**Extract to read**
^^^^^^^^^^^^^^^^
On both occasions Sarah is taken from Abraham forcefully. Those taking her did so to make her a wife or concubine. This brings to mind what must have been going through Sarah’s mind at the time. She knew what her role as concubine or wife of either king would include. She will be expected to have a sexual relation with her new ‘husband.’ This makes me ask several questions:

Did Sarah believe that God was going to intervene to prevent their physical union with her?


Did Sarah simply accept the new situation as acceptable within the cultural context?

One must understand that captive brides were not a new thing. Brides were often captured in raids and it was not unheard of for a young man who wanted to marry a young woman to resort to rape to get her family’s approval. In the cultural setting, these kings did what was considered their right—they took an attractive unmarried woman within their realm. Both the woman and the family head assured them she was unmarried. So either Sarah knew God would prevent her from being defiled or she accepted the probability of a sexual relationship with the king.

As we look at Sarah’s life, we do not see a lot of faith. She is very much a child of her culture. When God promised her husband a child as heir she resorts to the practice of her culture to force the fulfillment. By giving her handmaid Hagar to her husband she was giving him, within the context of their culture, a surrogate womb. Hers did not work, so she gave him another one that belonged to her. Later when God promises that Ishmael would not be the heir but that Sarah herself would physically give birth she laughs in disbelief.
^^^^^^^^^^^^^^^^
**Objectives**
[1] In the passage about Sarah, write out the words starting with "Did Sarah believe" and going on through "the cultural context?".
[2] According to the passage about Sarah, how did Sarah respond when God promised that she herself would give birth?
[3] Carry on the passage about Sarah from the point where it stops.

**Data shown**
^^^^^^^^^^^^^^^^
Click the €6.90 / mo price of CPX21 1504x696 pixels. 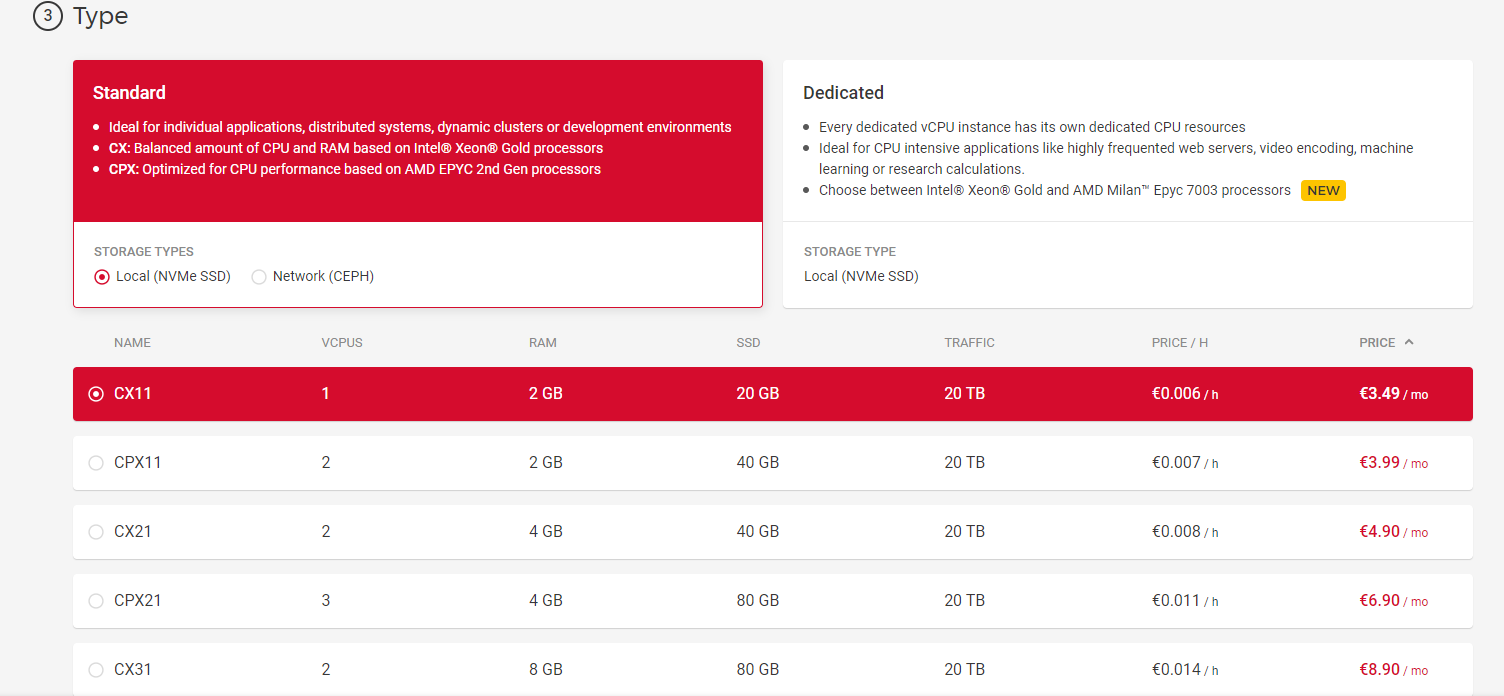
^^^^^^^^^^^^^^^^
**Answers per task**
[1]
Did Sarah believe that God was going to intervene to prevent their physical union with her?


Did Sarah simply accept the new situation as acceptable within the cultural context?

[2] She laughed in disbelief.

[3]
Often we see couples where one has more faith than the other. Abraham was the man of faith and it is him of whom scripture says, “He believed God and it was credited as righteousness.” Even this man had no faith that God would prevent his death when entering a foreign land with his wife. Sarah is commended in other places for her obedience, but never for her faith. Since we see that under normal conditions Sarah shows far less faith than her husband and, in these two times before us, even he falls into the cultural norm, it is safe to assume that during these times with other men Sarah was forced to play the part of a woman of her day. On two occasions she was taken by powerful men away from her husband. In her culture this was acceptable and all she could do was go along.

This does not say anything bad about Sarah, but tells us about the mindset of a woman of her day. There were few choices for women and even fewer opportunities. Life revolved around their male relatives and her safety was found within her sexuality. God prevented an actual sexual relationship to preserve Sarah’s purity, but it is likely that Sarah, as a daughter of her culture, in the absence of divine intervention was resigned to it.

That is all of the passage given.